I would like to give credit where credit is due. Videos are from YouTube and other sources such as NicoNico while Oricon rankings and other information are translated from the Japanese Wikipedia unless noted.

Friday, September 5, 2014

Chika Ueda+Karyobin -- Purple Monsoon (パープル・モンスーン)

The main song of this entry starts at 11:43 mark of the video. Youtube apparently got rid of most of the group's studio recordings.

J-Canuck wrote a bit about the talented Chika Ueda (上田知華) and Karyobin, the string quartet that played with her in the early days. I tried to dig some other information on them, but there wasn't much other than the few songs they were known for. Finding out the other four members' names was the biggest challenge. Being familiar with Ueda's later compositions for Miki Imai and Miho Nakayama, I was curious to hear what she sounded like back then. I came across "Purple Monsoon" (パープル・モンスーン), the group's most representative song. The title actually has nothing to do with the monsoon dress, but rather takes the literal meaning of the word to compare the changing winds with the subject's renewed vigor for life after a series of heartbreaking episodes. There's a beautiful visual metaphor in the lyrics of opening the heart's window to a new season.

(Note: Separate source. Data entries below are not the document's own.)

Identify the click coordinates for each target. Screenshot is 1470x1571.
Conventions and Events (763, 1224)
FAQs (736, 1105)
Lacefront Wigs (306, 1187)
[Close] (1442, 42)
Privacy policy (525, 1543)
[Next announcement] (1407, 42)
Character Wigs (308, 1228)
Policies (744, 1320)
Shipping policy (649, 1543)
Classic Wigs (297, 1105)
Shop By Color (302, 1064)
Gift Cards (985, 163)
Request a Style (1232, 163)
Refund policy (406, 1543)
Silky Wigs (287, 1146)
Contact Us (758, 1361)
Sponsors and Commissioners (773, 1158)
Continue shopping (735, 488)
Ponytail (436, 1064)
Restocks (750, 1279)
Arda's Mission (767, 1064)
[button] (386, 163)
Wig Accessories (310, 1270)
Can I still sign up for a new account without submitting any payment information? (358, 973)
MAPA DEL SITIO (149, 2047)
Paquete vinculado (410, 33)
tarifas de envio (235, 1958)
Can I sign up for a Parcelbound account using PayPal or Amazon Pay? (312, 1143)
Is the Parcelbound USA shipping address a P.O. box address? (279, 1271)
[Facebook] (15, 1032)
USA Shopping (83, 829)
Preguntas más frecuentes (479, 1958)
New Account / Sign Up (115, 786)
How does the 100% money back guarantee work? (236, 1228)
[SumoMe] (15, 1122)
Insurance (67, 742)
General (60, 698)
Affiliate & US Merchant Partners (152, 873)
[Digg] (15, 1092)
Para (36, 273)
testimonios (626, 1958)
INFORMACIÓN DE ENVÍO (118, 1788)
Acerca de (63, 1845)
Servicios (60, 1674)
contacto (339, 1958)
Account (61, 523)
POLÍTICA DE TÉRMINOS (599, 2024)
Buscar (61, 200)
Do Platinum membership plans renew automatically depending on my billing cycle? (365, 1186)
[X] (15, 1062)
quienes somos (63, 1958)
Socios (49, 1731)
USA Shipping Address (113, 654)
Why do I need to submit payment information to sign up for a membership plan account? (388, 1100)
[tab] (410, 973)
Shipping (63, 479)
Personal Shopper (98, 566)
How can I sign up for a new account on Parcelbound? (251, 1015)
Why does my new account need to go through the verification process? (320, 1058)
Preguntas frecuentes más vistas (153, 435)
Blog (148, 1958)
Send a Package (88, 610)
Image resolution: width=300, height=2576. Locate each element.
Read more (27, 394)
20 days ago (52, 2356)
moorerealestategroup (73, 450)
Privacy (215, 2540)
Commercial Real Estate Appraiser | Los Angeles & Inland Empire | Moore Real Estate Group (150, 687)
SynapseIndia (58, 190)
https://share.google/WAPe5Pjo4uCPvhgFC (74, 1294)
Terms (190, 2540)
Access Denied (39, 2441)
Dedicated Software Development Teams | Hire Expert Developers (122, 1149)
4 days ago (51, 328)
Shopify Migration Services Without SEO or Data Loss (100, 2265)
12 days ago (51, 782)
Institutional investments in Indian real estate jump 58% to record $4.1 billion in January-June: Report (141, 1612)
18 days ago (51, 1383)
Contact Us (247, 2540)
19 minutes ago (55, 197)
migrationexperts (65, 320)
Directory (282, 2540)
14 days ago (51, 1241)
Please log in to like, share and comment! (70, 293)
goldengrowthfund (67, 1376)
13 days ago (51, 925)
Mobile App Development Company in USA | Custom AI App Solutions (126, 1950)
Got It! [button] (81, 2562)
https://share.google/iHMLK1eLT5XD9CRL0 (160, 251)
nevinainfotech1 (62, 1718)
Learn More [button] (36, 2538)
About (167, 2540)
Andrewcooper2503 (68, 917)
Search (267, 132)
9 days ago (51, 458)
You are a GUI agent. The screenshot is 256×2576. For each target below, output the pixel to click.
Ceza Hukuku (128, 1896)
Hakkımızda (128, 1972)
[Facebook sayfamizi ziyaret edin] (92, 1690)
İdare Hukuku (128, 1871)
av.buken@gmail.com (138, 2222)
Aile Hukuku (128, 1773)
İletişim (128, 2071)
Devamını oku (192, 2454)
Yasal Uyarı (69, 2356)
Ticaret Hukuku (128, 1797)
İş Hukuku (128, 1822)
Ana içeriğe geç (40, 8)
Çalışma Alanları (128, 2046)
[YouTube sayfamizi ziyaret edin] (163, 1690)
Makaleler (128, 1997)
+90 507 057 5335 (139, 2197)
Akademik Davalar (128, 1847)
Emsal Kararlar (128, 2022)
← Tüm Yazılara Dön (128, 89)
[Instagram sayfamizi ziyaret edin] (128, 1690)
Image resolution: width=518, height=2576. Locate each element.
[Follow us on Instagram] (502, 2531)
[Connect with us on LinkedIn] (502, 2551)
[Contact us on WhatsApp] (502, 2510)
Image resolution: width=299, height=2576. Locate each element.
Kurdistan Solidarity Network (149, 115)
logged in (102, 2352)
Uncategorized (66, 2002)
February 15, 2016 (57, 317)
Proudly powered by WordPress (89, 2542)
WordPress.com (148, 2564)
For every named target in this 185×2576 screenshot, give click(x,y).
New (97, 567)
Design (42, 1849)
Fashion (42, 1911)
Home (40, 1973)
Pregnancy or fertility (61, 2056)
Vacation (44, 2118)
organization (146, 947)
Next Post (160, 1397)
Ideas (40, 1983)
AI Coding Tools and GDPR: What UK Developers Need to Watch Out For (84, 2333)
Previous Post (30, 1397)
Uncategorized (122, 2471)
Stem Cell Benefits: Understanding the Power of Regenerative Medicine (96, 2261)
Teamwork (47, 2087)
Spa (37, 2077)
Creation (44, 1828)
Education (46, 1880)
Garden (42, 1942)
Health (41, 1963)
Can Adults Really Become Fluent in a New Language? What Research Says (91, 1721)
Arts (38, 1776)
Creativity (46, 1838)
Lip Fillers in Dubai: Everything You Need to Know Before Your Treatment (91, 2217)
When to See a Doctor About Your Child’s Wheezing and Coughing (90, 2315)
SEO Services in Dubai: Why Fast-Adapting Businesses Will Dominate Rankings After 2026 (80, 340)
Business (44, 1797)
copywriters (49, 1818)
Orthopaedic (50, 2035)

The music is striking, too, especially that bright chorus melody. Just what one needs in the morning along with a cup of coffee. I also found the arrangement is wonderfully dynamic, considering that it's just piano, strings and Ueda's vocals. I've listened to the other songs in the video above, and it seems like Chika Ueda and Karyobin enjoyed meshing classical and New Music stylings to create this unique hybrid. "Sotsugyo Ryokou" (卒業旅行) (skip to 6:14 mark) is another great example of that. Those 22 minutes of joy encouraged me to buy two of the group's LPs so I could hear more.

The group were busy during their brief time together from 1978 to 1982, releasing 9 singles and 6 albums. "Purple Monsoon" was their 5th single from May 25, 1980. Ueda wrote and composed it with Koichi Sugiyama (すぎやまこういち) handling the arrangement. It got decent promotion as a CM jingle for Sanyo's "Summer's Purple Campaign". Unfortunately, I don't have any Oricon data, though it did become a minor classic in native Japan judging by all the hearsay online. It was also included on their third album, appropriately titled "Chika Ueda+Karyobin(3)", that came out two months later.

The LP with my Technics SL-1300

1 comment:

  1. Hi, nikala.

    Seeing her albums in "Japanese City Pop" all these years made me interested in how Ueda and Karyobin sounded back then. I had thought that all I knew was Ueda's "I Will" back in 1991 but listening to most of the tracks including "Purple Monsoon" just now, I realized that I did listen to at least one of the songs via "Sounds of Japan" years ago. Either it's on a Canadian Tire tape that I have yet to re-discover or I may have taped over it by mistake.

    I think classical-sounding pop music has always had an affinity with the Japanese. I hear it often on some of the anime I've seen as background music.